Di qui un annodarsi di interrogativi e visioni che, sulla scena delle parole, assumono i contorni di uno spettro di reviviscenze intermittenti di episodi del passato, messi a emblematico confronto con l’adesso, il poco fa e il domani in cui si dimena l’animo inquieto della sovrana.
Flashback, ritorni al presente e al recente, irrisolti sguardi al futuro, dunque, che vengono raccordati grazie agli interventi che l’autrice riserva a tre umorose Parche: intelligentemente poste nella pièce a cucire e scucire i fili che, come da mythos, danno intreccio e foggia decisiva alle storie e ai destini umani. Tra cui quello possibile delle seconde nozze di Penelope con un pretendente dei Proci invasori: al quale ella sa sottrarsi con l’astuzia, divenuta celebre, di volersi pronunciare sulla scelta del nuovo consorte solo alla fine della tessitura di un sudario per il defunto Laerte. Artefatto che, filato di giorno e disfatto nascostamente di notte, non si completa lasciando così alla donna altro tempo. Per un tempo altro di se stessa.
Pesano, del resto, dentro di lei le onde di trascorsi abusi patiti per paterna mano; il conclamato giudizio maschile, e altrui, verso un certo libertarismo effuso dalle sue condotte; l’abisso pauroso di non avere, al di fuori delle sicumere di un’esistenza agiata e protetta dalla benevolenza del senso comune, un proprio posto in cui sentirsi in diritto di potere finalmente stare.
Lo stuolo di riferimenti stilati finora è per dire, oltretutto, dell’eterogenea complessità che la Rondinelli tesse e ritesse lungo un andirivieni tra le età della vita e di un immaginario che ci permea dagli albori della civiltà; mostrando fin da subito uno sdrucito didentro della regina di cui, da una battuta all’altra, si cerca il risolutivo gesto e la trama che ne riparino gli orditi smagliati. Per esempio, ricorrendo all’immediatezza di una lingua affettiva e della madre terra qual è il dialetto: un siciliano, nella fattispecie, che assume i colori e i tratti della Verità nella follia – che è l’altra faccia dell’autenticità – della maga Magnifica; mentre, tra le labbra delle Parche e di Euriclea (vecchia nutrice di Ulisse), dispensa ironici alleggerimenti e vie di fuga in cui rispecchiare pensieri di differenza rispetto a più stringenti grammatiche istituzionali, e bien faites, di un parlare standard offerto dall’ufficialità dell’italiano.

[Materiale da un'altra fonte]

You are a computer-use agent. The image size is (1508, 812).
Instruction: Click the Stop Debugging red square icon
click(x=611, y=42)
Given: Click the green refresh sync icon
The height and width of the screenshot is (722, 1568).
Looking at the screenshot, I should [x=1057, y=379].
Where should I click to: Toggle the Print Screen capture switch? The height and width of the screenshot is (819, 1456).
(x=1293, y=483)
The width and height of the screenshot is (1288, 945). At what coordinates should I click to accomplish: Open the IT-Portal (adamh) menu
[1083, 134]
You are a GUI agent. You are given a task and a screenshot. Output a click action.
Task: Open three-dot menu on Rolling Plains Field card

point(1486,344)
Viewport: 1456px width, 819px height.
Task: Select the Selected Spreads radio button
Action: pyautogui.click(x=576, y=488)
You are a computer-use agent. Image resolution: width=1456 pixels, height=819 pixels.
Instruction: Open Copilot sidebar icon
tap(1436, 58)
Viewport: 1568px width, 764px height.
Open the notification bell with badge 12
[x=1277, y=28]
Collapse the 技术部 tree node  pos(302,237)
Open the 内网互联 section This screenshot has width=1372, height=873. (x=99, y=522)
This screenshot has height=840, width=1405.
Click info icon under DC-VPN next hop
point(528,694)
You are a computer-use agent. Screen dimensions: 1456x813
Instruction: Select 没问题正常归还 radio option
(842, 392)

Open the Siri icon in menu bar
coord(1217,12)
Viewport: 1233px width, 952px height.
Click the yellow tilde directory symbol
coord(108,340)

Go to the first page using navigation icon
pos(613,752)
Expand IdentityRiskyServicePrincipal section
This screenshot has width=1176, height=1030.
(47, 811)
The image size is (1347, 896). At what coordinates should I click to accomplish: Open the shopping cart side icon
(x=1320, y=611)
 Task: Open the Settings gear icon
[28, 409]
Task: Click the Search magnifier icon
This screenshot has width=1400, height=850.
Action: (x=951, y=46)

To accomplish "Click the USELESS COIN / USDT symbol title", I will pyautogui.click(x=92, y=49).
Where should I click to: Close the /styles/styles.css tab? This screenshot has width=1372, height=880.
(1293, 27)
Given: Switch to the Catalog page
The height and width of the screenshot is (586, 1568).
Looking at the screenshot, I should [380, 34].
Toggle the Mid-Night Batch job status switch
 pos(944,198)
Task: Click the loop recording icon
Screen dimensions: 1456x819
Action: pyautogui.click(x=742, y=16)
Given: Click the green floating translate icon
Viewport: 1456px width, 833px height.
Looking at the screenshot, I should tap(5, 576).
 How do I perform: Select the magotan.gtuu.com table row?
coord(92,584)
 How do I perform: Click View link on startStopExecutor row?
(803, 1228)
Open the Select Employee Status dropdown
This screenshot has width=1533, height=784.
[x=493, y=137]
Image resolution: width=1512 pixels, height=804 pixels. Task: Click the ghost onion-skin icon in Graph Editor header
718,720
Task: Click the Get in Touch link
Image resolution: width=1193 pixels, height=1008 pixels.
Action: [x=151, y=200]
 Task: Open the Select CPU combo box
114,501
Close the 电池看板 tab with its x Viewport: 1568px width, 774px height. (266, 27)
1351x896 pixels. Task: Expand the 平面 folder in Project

Tant’è che, difatti, l’ultima apparizione della protagonista si staglia coerentemente in un al di là linguistico: cioè, nell’espressivo mutismo di un andarsene via privo di risposta verbale agli incitamenti animati di Euriclea, con la quale poco prima aveva invece consuonato nel rincorrere cari ricordi legati a Telemaco bambino. Figlio fanciullo, evocato nel corso di una sequenza in cui, ormai adulto, fa sapere alla madre di voler partire in cerca dell’inafferrabile padre.
Con la sua screziata episodica, disseminata di andate e ritorni su frastagliate cronologie esistenziali, la drammaturgia di PENELOPE allora decostruisce l’ordinamento temporale precostituito: ne spezza la costrittiva spirale per ricomporre semmai un modo diverso di affrontare il Divenire. Un modo, ossia, divergente e divaricante in rapporto alle chiusure e pressioni conferite da una visione convergente del vivere, mirante perciò a un unico punto o limite come – tra gli altri – la stessa società odierna ci vuole imporre: con la sua ossessione per il risultato, il raggiungimento di obiettivi e traguardi a tutti i costi. Quando, invece, ognuno di noi è un viaggio, un molteplice evento tramato di vitali impermanenze e derive che, nel loro dirompente accadere, cercano con integrità la direzione spaziante della Gioia.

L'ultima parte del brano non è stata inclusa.